#### [TASK TO COMPLETE]
Transcribe word for word the section of the records below that opens with the line containing "This screenshot has width=1437, height=840." and closes with the line containing "The height and"; drop every picture.
─── MATERIAL PROVIDED
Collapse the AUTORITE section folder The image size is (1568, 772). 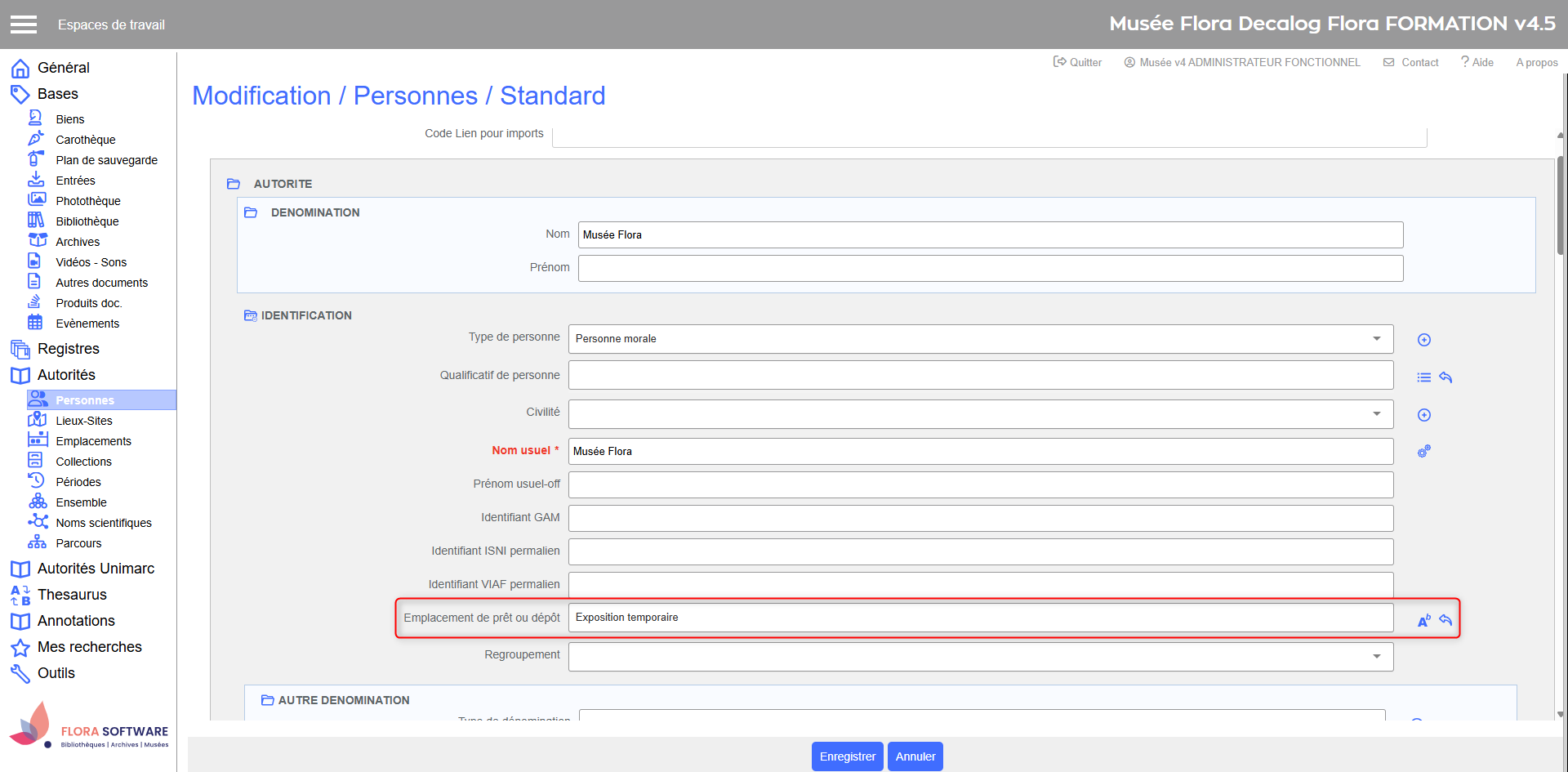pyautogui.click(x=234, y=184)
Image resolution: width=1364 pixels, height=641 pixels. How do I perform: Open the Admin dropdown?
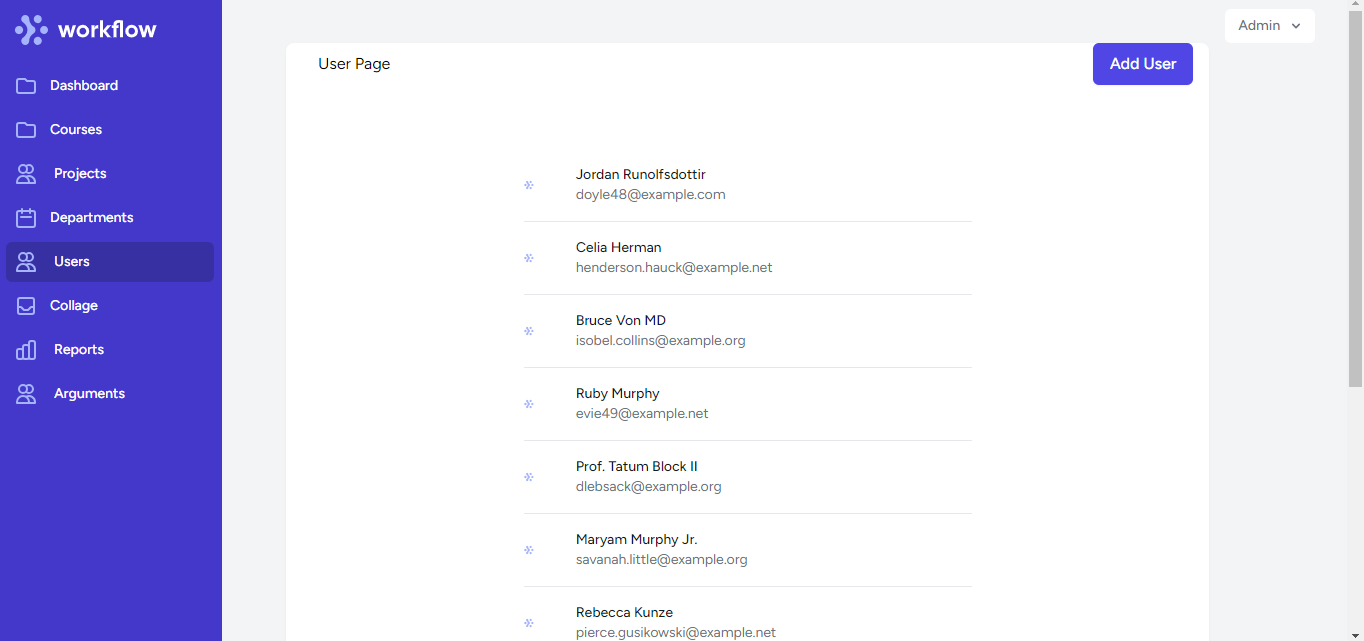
──────
─── MATERIAL PROVIDED
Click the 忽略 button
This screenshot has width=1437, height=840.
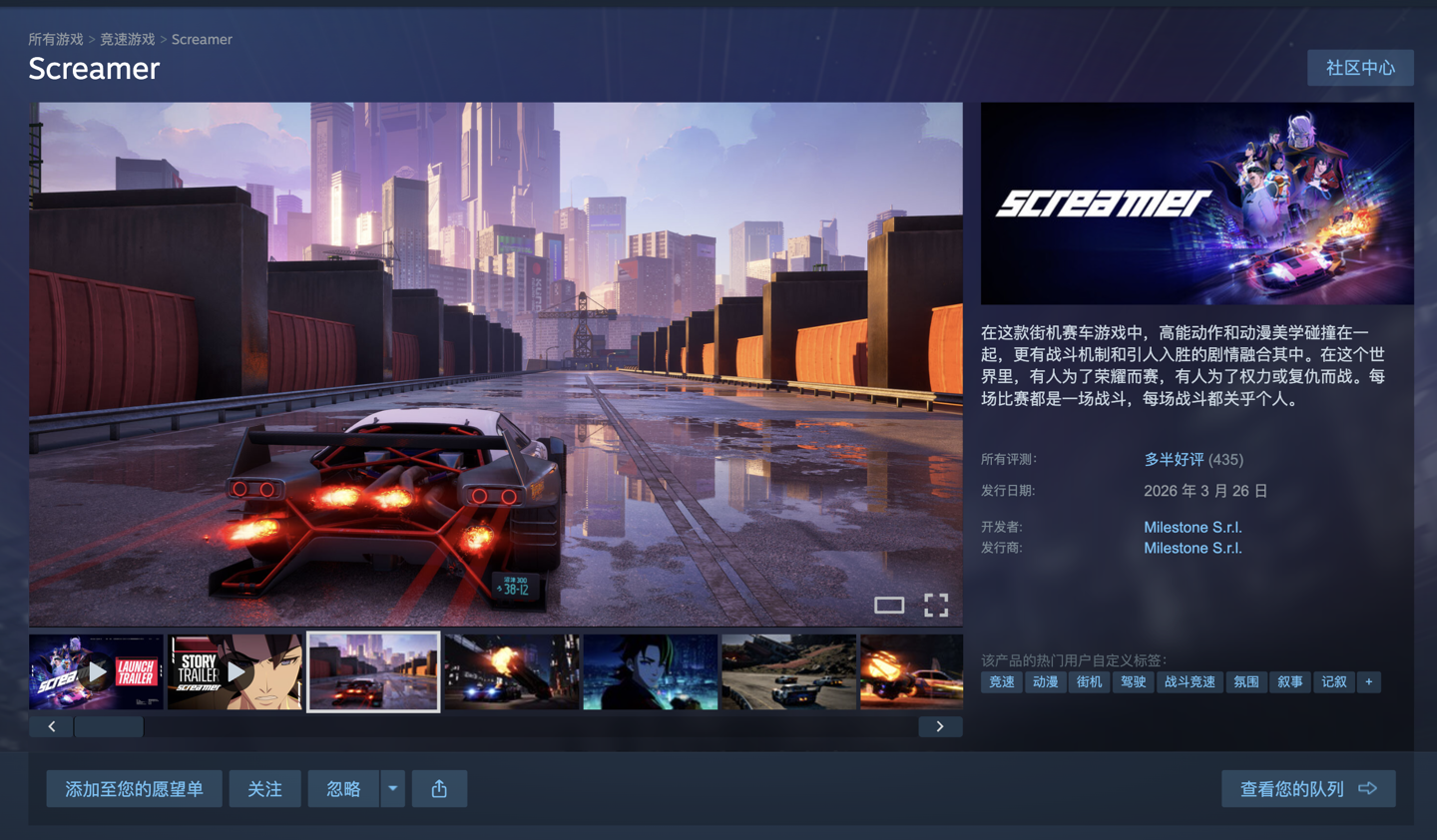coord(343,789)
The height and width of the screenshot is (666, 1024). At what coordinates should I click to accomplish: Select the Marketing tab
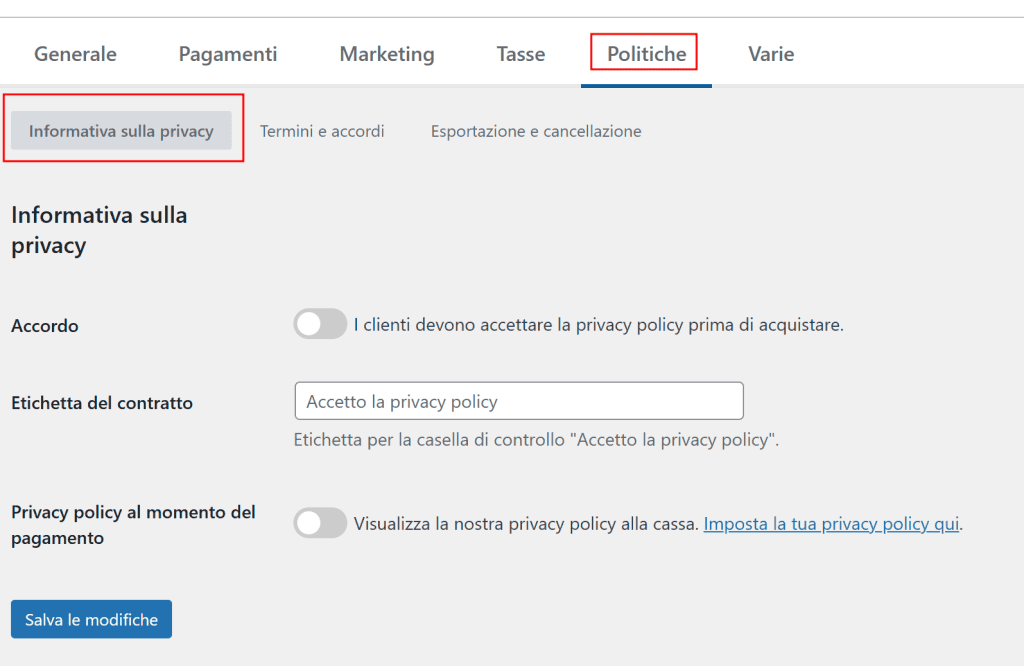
──────
#### [SOLUTION]
This screenshot has width=1437, height=840.
coord(343,789)
The height and width of the screenshot is (666, 1024). At what coordinates should I click to accomplish: Select the Marketing tab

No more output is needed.